# 8 mo th GS critique



## Krankie (Jan 19, 2019)

Hi all. I’m use to critiquing horses but know little about dog conformation. This guy is a rescue and I’m just wondering for my education how well he is put together. I have this picture but limited pics due to flailing puppy behavior. ? He does have a very slight over bite but canines line up correctly. He came from a situation where he did not get ideal food, likely not even puppy food. :? He’s about 50 pounds atm. I’m hoping his growth wasn’t stunted. He seems to be growing now with better food. Is 50 pounds light for an 8 month male? Also, any advise on getting his nose black again? Thanks!!


----------



## Orphan Heidi (Sep 21, 2018)

Beautiful boy! I won't critique his conformation except to say he's coming along nicely balanced, imo.

was his nose black earlier? I've had success bringing back pigment color on horses w/ ground flax seed.

I also gave it to my last GSD to improve her coat and dry skin. I'd try a TBS on his feed 2 X per day.

I ground it in my coffee grinder for better absorption.

Welcome to the forum!


----------



## Krankie (Jan 19, 2019)

Thank you for the welcome! 
To answer your question, he has black pigment around his nose but the tip and most of it is pink. I thought that since he had some black pigment, it may come back. What causes a pink nose?


----------



## lhczth (Apr 5, 2000)

Snow nose (loss of pigment) is more common in the winter with the shorter days and when the dogs spend less time outside. Maybe it is caused by a decrease in D3, but I wouldn't start supplementing Vit D. Also make sure you are not feeding him in plastic dishes. 



Young male with high withers, slight dip behind the withers, nice short loin, good croup though a little steep (could be because he is standing up hill). I can't really see his shoulder, but he looks to have very good angulation front and rear. Maybe toeing out a bit in front, but could be just the way he is set up. Very nice and intelligent expression. Other than the pink nose, he looks to have good pigment.


----------



## Kyrielle (Jun 28, 2016)

Krankie said:


> Thank you for the welcome!
> To answer your question, he has black pigment around his nose but the tip and most of it is pink. I thought that since he had some black pigment, it may come back. What causes a pink nose?


It's the same reason people get paler in winter. Jack suffers from the same issue in the winter. In the summer, when we're out in the sun more, it goes right back to being black. Evidently, your dog's nose merely needs a tan.


----------

What you should do: Transcribe the dog conformation thread between "I also gave" and "to the forum!", inclusive.

Information given:
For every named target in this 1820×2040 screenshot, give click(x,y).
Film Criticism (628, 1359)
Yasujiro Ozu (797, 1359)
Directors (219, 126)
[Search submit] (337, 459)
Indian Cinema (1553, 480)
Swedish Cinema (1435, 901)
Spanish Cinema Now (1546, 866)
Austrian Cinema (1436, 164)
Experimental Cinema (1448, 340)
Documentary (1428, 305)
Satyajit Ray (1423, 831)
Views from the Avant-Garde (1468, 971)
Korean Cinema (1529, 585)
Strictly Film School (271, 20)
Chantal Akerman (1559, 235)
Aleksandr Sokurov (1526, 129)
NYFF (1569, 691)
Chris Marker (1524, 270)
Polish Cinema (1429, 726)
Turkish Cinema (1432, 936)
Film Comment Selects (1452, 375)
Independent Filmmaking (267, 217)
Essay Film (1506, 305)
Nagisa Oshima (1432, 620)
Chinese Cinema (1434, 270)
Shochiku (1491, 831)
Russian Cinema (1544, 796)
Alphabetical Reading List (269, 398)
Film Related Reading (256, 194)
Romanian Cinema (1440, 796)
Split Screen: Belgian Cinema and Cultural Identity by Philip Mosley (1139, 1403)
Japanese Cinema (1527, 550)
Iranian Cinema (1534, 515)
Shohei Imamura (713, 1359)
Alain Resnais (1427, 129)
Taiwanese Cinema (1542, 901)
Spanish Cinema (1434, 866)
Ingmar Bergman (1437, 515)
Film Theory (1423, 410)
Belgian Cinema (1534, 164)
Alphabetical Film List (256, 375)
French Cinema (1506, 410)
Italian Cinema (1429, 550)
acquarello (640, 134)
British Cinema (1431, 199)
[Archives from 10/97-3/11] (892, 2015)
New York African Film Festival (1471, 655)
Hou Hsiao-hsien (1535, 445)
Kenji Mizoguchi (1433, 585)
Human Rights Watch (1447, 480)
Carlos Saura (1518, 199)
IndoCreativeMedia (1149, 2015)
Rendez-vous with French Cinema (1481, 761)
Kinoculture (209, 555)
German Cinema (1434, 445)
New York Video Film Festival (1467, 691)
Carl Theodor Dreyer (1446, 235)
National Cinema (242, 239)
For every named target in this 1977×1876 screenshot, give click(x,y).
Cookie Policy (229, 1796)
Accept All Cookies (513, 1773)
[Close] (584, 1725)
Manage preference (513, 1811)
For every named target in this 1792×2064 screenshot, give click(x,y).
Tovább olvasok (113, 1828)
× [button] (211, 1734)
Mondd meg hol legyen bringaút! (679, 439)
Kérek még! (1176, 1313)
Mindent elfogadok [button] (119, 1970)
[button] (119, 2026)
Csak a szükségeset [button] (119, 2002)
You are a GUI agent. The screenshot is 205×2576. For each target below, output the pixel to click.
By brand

Written response:
I also gave it to my last GSD to improve her coat and dry skin. I'd try a TBS on his feed 2 X per day.

I ground it in my coffee grinder for better absorption.

Welcome to the forum!